Spotifyは2026年、1再生あたりいくら支払うのか?

·Spotify公式のRoyalties GuideとLoud & Clearのデータで確認済み·7 分で読めます

短い答え

Spotifyは1再生ごとに決まった金額を支払っているわけではない。Premium会員の購読料と広告収入をプールし、「ストリームシェア」に基づいて分配する。つまり、ある市場における総再生数に占めるあなたの割合が、その市場の印税プールにおけるあなたの取り分を決める。Spotify自身がこの点を明言している。ファンが曲ごとに支払っているわけではないのと同様に、主要なストリーミングサービスは1再生あたりの単価を支払ってはいない(Spotify for Artists, Royalties Guide)。
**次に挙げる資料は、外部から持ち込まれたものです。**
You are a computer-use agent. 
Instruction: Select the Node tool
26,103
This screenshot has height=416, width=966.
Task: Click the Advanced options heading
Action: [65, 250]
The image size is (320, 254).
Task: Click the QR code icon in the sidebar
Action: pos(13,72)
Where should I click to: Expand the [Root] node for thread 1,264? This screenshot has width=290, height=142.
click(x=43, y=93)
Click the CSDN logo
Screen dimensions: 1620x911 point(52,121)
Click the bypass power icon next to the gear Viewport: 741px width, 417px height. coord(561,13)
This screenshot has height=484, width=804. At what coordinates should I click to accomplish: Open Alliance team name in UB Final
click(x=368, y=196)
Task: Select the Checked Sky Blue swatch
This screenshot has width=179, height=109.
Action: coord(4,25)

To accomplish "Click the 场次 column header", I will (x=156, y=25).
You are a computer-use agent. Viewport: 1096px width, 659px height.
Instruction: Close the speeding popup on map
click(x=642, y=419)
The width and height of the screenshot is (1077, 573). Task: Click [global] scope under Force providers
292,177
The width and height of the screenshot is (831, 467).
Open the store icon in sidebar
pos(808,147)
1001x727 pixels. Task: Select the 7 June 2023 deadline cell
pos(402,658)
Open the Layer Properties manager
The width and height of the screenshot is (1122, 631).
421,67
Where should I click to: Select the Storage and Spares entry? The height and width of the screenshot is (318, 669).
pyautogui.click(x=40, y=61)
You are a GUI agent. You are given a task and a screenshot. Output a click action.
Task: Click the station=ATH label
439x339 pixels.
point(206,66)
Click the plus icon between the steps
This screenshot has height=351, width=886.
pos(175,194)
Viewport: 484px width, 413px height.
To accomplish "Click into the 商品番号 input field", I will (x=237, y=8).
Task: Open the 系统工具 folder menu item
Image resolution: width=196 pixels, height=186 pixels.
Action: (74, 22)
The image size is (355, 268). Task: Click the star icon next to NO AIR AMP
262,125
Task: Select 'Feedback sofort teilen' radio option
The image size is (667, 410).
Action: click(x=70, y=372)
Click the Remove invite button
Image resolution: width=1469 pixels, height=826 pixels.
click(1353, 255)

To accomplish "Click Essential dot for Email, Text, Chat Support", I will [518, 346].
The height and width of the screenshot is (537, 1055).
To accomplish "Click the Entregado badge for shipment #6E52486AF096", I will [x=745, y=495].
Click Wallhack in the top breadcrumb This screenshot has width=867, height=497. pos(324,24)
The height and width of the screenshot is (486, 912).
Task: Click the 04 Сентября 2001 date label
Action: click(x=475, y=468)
とはいえ、支払い総額を総再生数で割ると、第三者の推計では1再生あたりおおよそ$0.003〜$0.005の範囲に収まり、2026年の各ディストリビューターのガイドで最も多く引用される中央値は$0.003〜$0.004となっている(TuneCore, 2026)。実際の単価は、リスナーの国、Premiumか広告付き無料プランか、ディストリビューターやレーベルとの契約内容、そして権利者が何人でレコーディングを分け合うかによって、この範囲より上にも下にもなり得る。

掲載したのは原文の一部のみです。